Covington Senator Patrick McMath introduces this year’s effort to ban all handheld phone use for drivers.
McMath says passing the law would save a lot of lives by reducing the number of crashes, and reducing the number of crashes would also save state drivers a lot of money.
“While public safety is really the primary purpose of this bill, the chance to perhaps lower insurance rates for Louisianans could be a secondary benefit from this,” says McMath.
The Republican cited stats showing Louisiana claims the nation’s 7th highest distracted driving rate.
McMath says his legislation proposes fines for an offense that is about average for the 20 states that do have total handheld driving bans.
“It’s going to be 100 dollars for the first incident, 200 dollars for the next, and 300 dollars for anything third offense and beyond,” says McMath.

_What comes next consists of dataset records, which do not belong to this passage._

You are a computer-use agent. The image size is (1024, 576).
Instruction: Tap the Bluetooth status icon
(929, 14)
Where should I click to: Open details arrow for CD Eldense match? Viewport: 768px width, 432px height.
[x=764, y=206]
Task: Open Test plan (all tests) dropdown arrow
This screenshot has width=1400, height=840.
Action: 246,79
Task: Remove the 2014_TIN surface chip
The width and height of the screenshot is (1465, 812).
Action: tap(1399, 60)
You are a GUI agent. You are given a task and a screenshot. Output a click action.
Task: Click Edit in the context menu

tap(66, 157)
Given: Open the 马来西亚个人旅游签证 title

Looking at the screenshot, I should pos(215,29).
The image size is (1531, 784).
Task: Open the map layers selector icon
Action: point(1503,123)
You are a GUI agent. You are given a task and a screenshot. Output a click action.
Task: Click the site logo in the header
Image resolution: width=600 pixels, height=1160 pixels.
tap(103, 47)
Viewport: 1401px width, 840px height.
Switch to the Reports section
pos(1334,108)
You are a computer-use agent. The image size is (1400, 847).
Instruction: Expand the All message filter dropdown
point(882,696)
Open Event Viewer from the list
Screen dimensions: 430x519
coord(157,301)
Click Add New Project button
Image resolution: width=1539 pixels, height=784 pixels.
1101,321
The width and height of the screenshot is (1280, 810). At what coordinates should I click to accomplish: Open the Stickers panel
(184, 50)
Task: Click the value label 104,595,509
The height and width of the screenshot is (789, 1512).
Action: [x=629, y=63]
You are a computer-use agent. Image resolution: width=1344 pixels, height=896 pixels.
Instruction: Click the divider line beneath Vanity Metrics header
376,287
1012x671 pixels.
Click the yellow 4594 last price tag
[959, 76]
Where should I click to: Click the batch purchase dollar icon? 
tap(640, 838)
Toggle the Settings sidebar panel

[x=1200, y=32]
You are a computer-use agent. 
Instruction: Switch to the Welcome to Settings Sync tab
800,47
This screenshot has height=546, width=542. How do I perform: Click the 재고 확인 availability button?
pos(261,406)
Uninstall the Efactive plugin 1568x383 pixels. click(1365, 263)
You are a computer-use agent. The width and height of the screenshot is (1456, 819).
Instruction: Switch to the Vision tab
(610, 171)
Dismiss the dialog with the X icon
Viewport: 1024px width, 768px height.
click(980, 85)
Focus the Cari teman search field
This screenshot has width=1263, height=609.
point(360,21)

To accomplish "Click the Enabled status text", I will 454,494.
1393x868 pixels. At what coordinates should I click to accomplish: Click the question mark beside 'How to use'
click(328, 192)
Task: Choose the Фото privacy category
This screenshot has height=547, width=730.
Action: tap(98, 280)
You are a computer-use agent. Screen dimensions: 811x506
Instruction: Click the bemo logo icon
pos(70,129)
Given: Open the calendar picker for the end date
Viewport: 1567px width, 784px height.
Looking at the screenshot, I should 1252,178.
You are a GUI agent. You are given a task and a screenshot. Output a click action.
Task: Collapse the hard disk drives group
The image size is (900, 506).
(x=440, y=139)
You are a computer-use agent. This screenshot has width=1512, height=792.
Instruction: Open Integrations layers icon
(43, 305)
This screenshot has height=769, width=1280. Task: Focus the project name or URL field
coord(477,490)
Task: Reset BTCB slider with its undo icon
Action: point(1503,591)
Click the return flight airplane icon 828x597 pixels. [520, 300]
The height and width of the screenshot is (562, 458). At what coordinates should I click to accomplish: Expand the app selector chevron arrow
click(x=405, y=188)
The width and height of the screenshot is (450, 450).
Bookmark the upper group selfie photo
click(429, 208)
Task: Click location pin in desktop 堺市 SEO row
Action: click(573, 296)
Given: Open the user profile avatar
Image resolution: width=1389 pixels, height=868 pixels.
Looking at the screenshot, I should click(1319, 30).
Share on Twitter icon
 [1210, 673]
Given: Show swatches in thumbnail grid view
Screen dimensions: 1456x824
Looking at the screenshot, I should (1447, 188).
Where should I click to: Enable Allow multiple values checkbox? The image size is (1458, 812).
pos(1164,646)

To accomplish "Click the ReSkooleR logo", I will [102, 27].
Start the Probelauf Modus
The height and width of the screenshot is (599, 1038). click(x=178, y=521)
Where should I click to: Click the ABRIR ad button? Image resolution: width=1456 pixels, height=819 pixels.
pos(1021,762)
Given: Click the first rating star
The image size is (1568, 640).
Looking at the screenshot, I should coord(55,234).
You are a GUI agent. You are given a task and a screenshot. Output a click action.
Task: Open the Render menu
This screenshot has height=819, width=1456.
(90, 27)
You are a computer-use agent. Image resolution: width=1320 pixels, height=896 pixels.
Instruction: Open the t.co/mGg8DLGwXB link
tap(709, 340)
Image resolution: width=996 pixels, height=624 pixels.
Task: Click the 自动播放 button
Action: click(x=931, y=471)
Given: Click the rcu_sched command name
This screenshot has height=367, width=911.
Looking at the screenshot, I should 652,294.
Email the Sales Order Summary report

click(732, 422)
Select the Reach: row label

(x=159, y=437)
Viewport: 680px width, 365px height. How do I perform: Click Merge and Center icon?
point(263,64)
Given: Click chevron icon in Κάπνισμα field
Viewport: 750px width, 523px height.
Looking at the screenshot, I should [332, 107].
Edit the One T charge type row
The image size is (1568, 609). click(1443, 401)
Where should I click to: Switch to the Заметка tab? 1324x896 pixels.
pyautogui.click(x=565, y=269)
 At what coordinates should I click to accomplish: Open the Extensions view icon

McMath’s bill would allow drivers brief use of their phone to click to receive a call, make an emergency call, or respond to their GPS,
Seven states, including Louisiana, have partial bans on handheld use, but McMath says partial bans like ours can be nearly impossible to enforce.
“An officer sees you on your phone, pulls you over saying you were texting and driving, and it is very easy for the person to say they were changing music on their phone,” says McMath.
Last session a similar version of this bill cleared the House, then Senate, but a compromise effort returned to the House and failed by a few votes.